A change of pace, as spider-like monsters with lighted tentacles and gleaming blue eye descend from the sky on Michael. Trapped, he is enveloped and presumably dead. A satin sheet is placed over him, as the music turns mournful, but that is not to be. In a blinding flash of light, smoke, and noise, the sheet is whisked away, and our hero reappears, bedecked in red and gold lion-tamer jacket with epaulets.
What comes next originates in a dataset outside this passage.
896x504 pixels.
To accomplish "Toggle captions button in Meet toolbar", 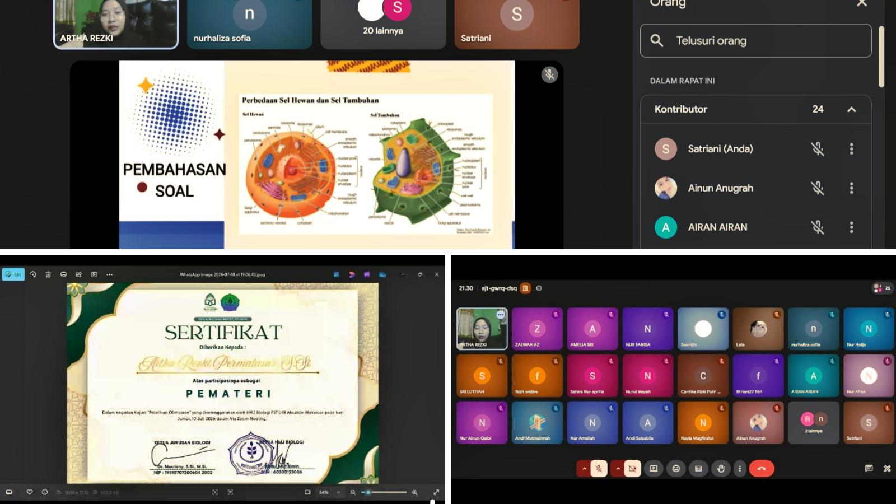I will (698, 469).
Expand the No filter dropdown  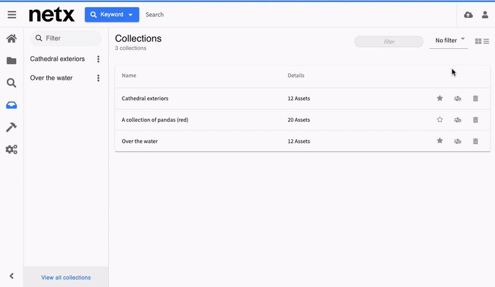click(x=449, y=41)
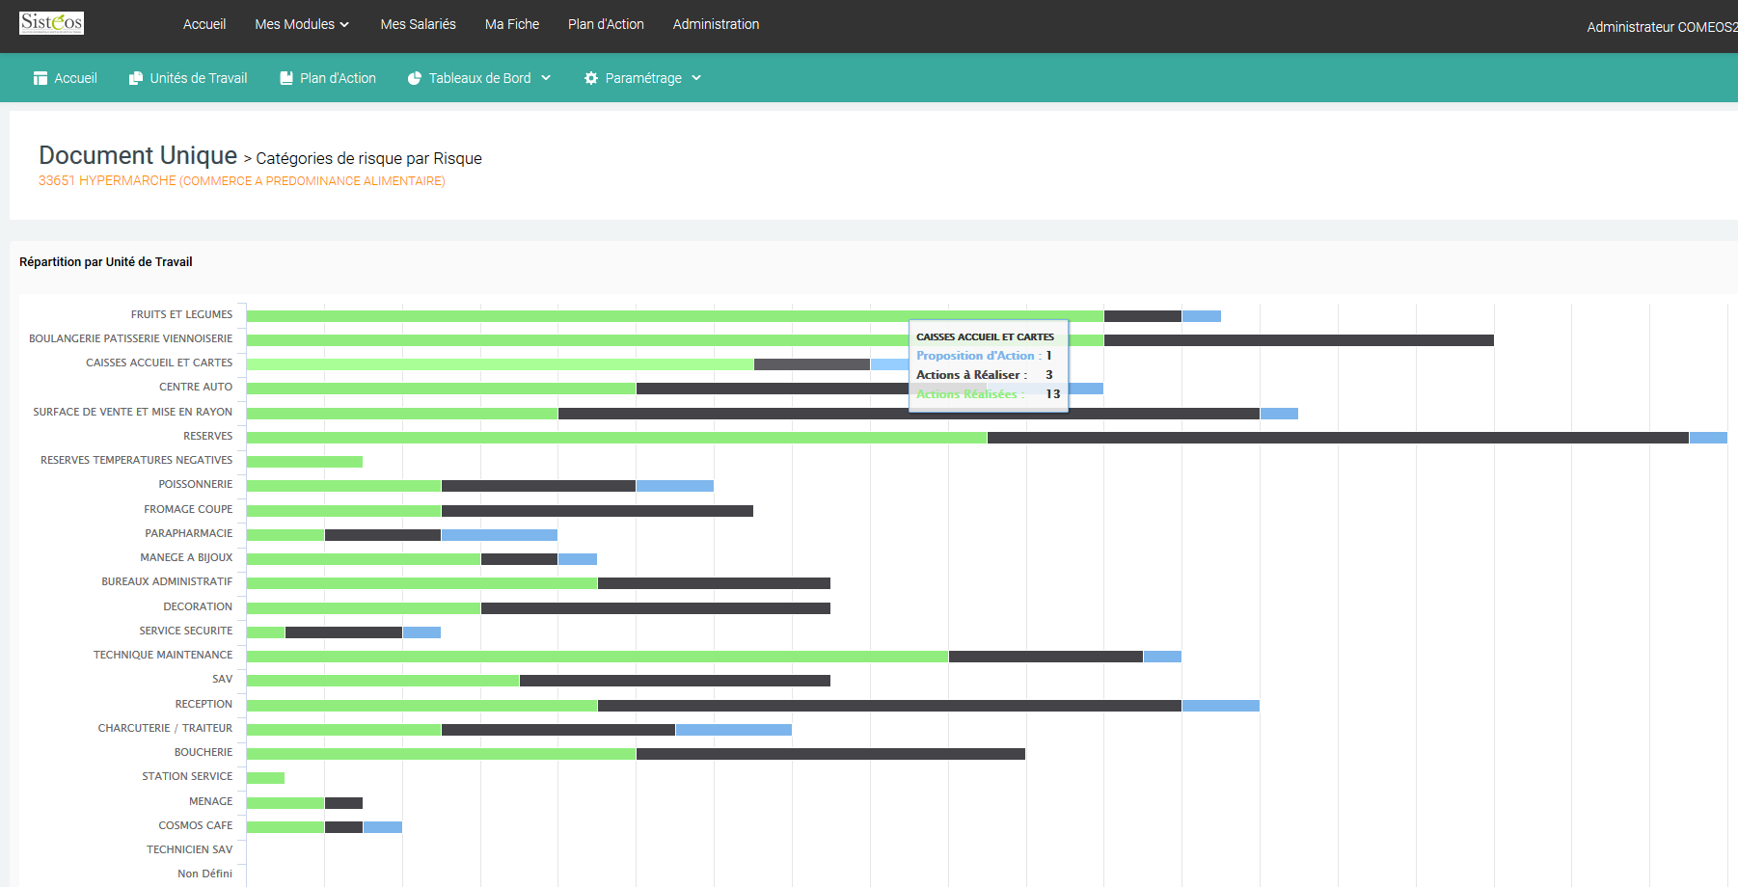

He seems none the worse for wear, and the audience thinks it's all pretty exciting, certainly not easy to doze off at Michael rendezvous.
One of his big numbers, I was told by my daughters, is called "Beat It". I couldn't pick up the words and innocently asked Hope if he was singing "Peanut". She silenced me with a withering look.
The Jacksons returned to their "first" number—"I'll Be There"—sentimental, cool, more wrenching emotion, unrestrained sadness—the gamut of human feelings packaged to sell. Michael, I thought, dancing, moving, showed the lithe, graceful, effortless coordination of a gifted athlete, in motion, a master of ballet, a gazelle. The stage is suffused with red smoke, and The Jacksons seem swallowed by flames.
The colored lasers reach the crowd and touch the light towers, the beat gets more intense, and it is over.
Martha and I are limp. Hope is giddy and glassy-eyed. Marthie still thinks Springsteen is better. We've witnessed glittery tableau, a fleeting page from a history our times. I'm glad. It has added added one more facet to our lives.